* **REQUIRED TASK A**
Return the part of the passage on fault-tolerant state preparation that opens with the words containing "The s-filter projects" and closes with "what PCP enforces.", copied without any change.

* **TEXT**
## start

I don't understand why PPP doesn't imply PCP.

Indeed, "in my own words" $PPP=True$ means "For a preparation having less than $t$ faults, the output state will have less than $t$ errors" (we ask the errors to not propagate "too much" during the preparation).

$PCP=True$ means "If the preparation has less than $t$ faults, a perfect syndrome measurement+recovery would create the exact state that should have been prepared in an ideal world where no faults and errors exist".

But then, if $PPP=True$, a perfect syndrome measurement+recovery will create the exact same that should have been prepared. Because of that shouldn't we have $PPP \Rightarrow PCP$ ?

It seems that those are two completely un-related properties and I don't understand why.


1 Answer 1


The s-filter projects onto ALL states that are within s of SOME code word. It doesn’t tell you that you’re within s of the specific code word you started with. Even if PPP is true, it doesn’t eliminate the possibility that you try to prepare the logical $|0\rangle$, have s errors during the perpetration, and therefore accidentally prepare a state that is within s of $|1\rangle$. You need to separately enforce that not only does your preparation take you to some state that is close to a code word, it takes you to a state that is close to the code word you wanted to prepare! This is what PCP enforces.

## end

* **THE INPUT**

## start

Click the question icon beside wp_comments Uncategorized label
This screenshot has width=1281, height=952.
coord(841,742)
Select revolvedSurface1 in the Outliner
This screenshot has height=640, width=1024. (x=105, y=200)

## end
## start

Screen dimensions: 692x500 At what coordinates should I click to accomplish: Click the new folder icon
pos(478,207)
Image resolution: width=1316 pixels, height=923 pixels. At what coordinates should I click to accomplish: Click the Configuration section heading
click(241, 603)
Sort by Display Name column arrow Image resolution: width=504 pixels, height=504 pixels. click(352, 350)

## end
## start

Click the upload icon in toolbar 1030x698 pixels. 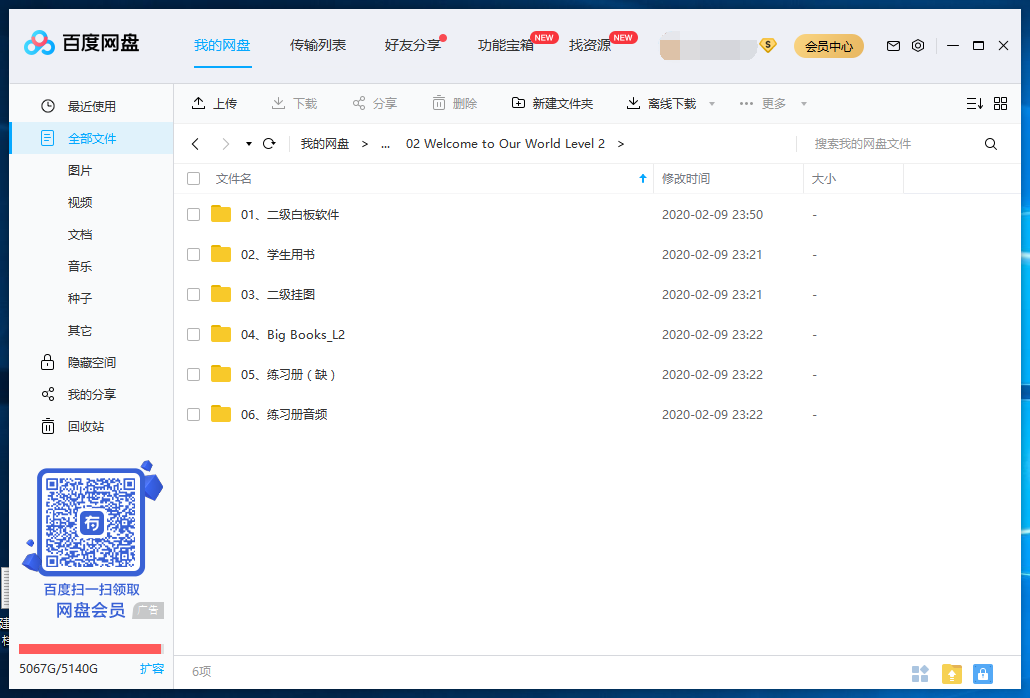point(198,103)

## end

* **REQUIRED TASK B**
Retype from the listing, with no changes, the lines that open with the line containing "Image resolution: width=1316" and close with the line containing "Sort by Display", both included, and nothing else.

* **WRITTEN RESPONSE A**
The s-filter projects onto ALL states that are within s of SOME code word. It doesn’t tell you that you’re within s of the specific code word you started with. Even if PPP is true, it doesn’t eliminate the possibility that you try to prepare the logical $|0\rangle$, have s errors during the perpetration, and therefore accidentally prepare a state that is within s of $|1\rangle$. You need to separately enforce that not only does your preparation take you to some state that is close to a code word, it takes you to a state that is close to the code word you wanted to prepare! This is what PCP enforces.

* **WRITTEN RESPONSE B**
Image resolution: width=1316 pixels, height=923 pixels. At what coordinates should I click to accomplish: Click the Configuration section heading
click(241, 603)
Sort by Display Name column arrow Image resolution: width=504 pixels, height=504 pixels. click(352, 350)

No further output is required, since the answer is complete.